Milhares de funcionários públicos vão às ruas na França

Dezenas de milhares de funcionários públicos se manifestaram nesta quinta-feira na França durante um dia de greve marcado principalmente pela paralisação dos professores, que protestam contra reduções de efetivos e sobre as quais o governo já avisou que não vai ceder.

AFP |

O presidente francês, Nicolas Sarkozy, deve falar sobre o assunto no fim da tarde.

Outra greve, desta vez sobre a questão das aposentadorias, está marcada para o dia 22 de maio.

A paralisação foi amplamente observada no setor da educação, com 63% de grevistas no ensino primário e 55% no ensino secundário, segundo os sindicatos. Já o ministério da Educação deu números de 46% e 33,5%.

De um modo geral, 28,8% dos 2,5 milhões de funcionários públicos franceses observaram a greve nesta quinta-feira.

Os sindicatos acusam Sarkozy de conduzir uma "política de desmantelamento" do serviço público.

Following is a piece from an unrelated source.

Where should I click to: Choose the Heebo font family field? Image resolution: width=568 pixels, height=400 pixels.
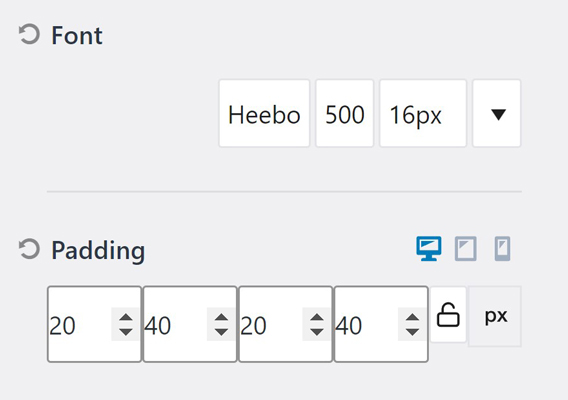pyautogui.click(x=264, y=113)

O governo, que enfrenta um importante déficit público e que prega uma "revolução cultural" na função pública, previu 22.900 supressões de postos no orçamento de 2008, sendo 11.200 na Educação.

Em Paris, 50.000 a 60.000 manifestantes, segundo os sindicatos, e 18.000, segundo a polícia foram às ruas nesta quinta-feira. No restante da França, os protestos reuniram 106.000 pessoas, segundo a polícia, e 207.000, segundo os organizadores.

"Os professores não estão nas ruas para perturbar os franceses, mas para defender nossos filhos", sustentou a prefeita socialista de Lille (norte), Martine Aubry.

"Os protestos não vão mudar nada", avisou quarta-feira o ministro da Educação, Xavier Darcos, descartanndo voltar atrás nas supressões de postos de trabalho na função pública.